Paul Moore p.f.moore at gmail.com
Sun Oct 26 00:36:59 CEST 2014

On 25 October 2014 21:50, Steve Dower <Steve.Dower at microsoft.com> wrote:
> Ray Donnelly wrote:
>> What is it that you
>> are afraid of if CPython can be compiled out of the box using
>> mingw/MinGW-w64? Why are you fighting so hard against having option.
> I'm afraid of users having numpy crash because they're using an MSVC
> CPython instead of a mingw CPython. I'm afraid of users not being able
> to use library A and library B at the same time because A requires MSVC
> CPython and B requires mingw CPython. (I can produce more examples
> if you like, but the general concern is having a fragmented community,
> as I said in my previous post.)

Precisely. Either developers test with *all* supported compilers, or
there is a risk of incompatibilities. Advocates of supporting mingw as
a build system for Python generally do *not* suggest that they are
willing to test for, and deal with, cross-version compatibility
issues. Typically mingw is seen as "another platform" in some sense,
by such advocates, having its own set of supporters and maintainers.

The possibility of extensions built with a mingw-compiled Python
failing when used under a MSVC-built Python is real. It's difficult to
say how big that risk is, but it's certainly there. And I see no-one
offering to be responsible for such compatibility issues (the mingw
supporters generally don't want to set up a MSVC build chain, so it's
difficult to see how they could credibly offer).

> I'm fighting against "having options" because it will suck up the precious
> volunteer time we have and direct it away from where it would be more
> useful, which is making it easier to build extensions with other compilers.

And claiming that it doesn't suck up developer time ignores the point
I made above - *someone* has to deal with any compatibility issues
that come up. As a starter, does the wheel format need to include tags
to distinguish whether the target Python is MSVC-built and
mingw-built? Who will check that? If there is a need, who will work on
the code needed to incorporate that change into wheel, pip, and the
relevant PEPs?

As Steve says, the Python community has a genuine, strong need for
people with mingw expertise working on making it easier to build
*extensions* using mingw, that work with a MSVC-built CPython. If it
were possible to cross-compile compatible extensions on Linux,
projects developed on Linux could supply Windows binaries much more
easily, which would be a huge benefit to the whole Windows Python
community. But the mingw experts don't want to work on that,
preferring to develop patches allowing CPython to be built with mingw.
No objection from me, it's your free time, use it as you wish, but as
a Windows user of Python I can confirm that it's not what I'd like you
to be doing as your contribution to Python.

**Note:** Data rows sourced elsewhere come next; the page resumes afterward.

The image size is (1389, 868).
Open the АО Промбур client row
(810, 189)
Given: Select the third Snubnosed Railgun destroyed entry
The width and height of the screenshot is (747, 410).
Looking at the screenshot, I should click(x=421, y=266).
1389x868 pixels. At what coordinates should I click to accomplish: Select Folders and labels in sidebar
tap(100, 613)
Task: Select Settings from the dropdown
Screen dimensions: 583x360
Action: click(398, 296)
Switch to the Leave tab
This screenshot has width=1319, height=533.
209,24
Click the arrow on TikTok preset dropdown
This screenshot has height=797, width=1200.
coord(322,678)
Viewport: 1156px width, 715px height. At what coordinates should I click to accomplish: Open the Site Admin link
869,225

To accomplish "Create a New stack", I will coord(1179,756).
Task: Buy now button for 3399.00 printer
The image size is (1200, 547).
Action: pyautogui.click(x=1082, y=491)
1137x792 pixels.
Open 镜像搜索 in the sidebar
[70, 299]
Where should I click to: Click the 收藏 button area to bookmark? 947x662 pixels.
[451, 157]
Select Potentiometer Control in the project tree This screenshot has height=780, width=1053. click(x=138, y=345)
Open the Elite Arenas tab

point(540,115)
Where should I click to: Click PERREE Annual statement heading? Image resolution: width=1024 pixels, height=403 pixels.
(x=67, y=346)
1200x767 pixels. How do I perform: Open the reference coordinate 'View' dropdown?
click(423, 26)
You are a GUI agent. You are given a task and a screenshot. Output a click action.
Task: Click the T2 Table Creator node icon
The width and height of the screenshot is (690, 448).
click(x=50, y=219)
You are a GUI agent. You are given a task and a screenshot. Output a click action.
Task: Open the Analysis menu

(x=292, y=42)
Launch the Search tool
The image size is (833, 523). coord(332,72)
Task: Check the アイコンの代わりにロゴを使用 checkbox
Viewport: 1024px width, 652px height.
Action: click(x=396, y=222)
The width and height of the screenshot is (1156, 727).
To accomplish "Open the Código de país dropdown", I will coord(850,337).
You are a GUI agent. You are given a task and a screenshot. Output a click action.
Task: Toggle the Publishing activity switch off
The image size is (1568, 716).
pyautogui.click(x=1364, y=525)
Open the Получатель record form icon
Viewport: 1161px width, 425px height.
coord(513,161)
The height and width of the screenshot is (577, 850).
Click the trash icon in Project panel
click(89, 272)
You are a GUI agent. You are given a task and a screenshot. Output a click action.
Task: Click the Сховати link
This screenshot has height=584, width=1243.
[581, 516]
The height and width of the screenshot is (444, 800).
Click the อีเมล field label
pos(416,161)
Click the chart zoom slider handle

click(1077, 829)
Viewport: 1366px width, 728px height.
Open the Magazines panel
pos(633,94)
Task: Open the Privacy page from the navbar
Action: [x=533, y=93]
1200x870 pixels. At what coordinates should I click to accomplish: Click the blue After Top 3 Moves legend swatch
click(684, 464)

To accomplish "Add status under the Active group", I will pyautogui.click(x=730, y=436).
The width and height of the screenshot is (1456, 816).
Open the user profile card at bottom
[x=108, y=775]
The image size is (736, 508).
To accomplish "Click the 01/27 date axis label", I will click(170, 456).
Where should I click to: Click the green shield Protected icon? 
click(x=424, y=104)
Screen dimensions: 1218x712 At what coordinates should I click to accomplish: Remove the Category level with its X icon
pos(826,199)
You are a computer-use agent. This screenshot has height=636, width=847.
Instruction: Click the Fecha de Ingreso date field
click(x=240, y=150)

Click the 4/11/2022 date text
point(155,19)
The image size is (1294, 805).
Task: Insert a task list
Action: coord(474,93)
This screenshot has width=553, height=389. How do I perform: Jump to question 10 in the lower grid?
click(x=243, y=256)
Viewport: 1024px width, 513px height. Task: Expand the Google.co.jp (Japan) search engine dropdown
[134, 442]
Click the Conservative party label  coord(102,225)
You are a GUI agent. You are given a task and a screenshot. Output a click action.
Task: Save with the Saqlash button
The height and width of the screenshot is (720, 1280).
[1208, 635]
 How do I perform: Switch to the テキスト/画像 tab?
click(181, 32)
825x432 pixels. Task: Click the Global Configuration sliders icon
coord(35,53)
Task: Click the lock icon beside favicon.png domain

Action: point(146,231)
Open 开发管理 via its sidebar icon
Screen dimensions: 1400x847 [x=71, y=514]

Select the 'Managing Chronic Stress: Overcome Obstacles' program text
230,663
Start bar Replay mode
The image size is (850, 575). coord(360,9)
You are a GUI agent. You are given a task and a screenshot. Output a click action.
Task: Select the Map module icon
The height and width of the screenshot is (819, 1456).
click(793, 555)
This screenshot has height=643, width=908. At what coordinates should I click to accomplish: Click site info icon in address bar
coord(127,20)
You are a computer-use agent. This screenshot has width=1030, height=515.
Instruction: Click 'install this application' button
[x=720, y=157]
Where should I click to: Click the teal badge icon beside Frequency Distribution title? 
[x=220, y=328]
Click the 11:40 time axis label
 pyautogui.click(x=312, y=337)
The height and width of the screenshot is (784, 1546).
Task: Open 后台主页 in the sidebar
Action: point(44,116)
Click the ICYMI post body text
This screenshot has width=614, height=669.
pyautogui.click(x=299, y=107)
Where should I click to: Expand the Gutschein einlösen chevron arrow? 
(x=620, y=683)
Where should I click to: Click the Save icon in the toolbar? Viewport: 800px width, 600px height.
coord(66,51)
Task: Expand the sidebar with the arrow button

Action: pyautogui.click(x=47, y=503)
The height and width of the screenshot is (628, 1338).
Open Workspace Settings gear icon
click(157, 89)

> I would love to see extensions for Windows built on all platforms. I see no
> value in building Python itself for Windows from different platforms.


> If other core developers agree with you that a more "pure" build of Python is
> worthwhile, then they can go ahead and merge the patches (though I suspect
> most would like to see some traction achieved on a fork first). I think it's
> important that I (as Windows build manager) make my own position clear,
> that's all.

Personally, I'm not a core developer, just a long-time member of this
list and occasional contributor to discussions. But I am also a core
pip developer and a Windows user, and from that perspective I am
acutely aware of the common pain points for Python users on Windows.
And they are all about binary extensions, and none at all about
building Python itself. So in my view, being able to build CPython
using mingw is somewhat interesting from a theoretical perspective,
but of little or no practical value[1] and disruptive in a number of
ways, as mentioned above, to improving the overall experience of
Python users on Windows.


[1] I note, without trying to make a judgement, that many of the
benefits cited for building with mingw are around "being able to use
free tools" or similar essentially ideological issues.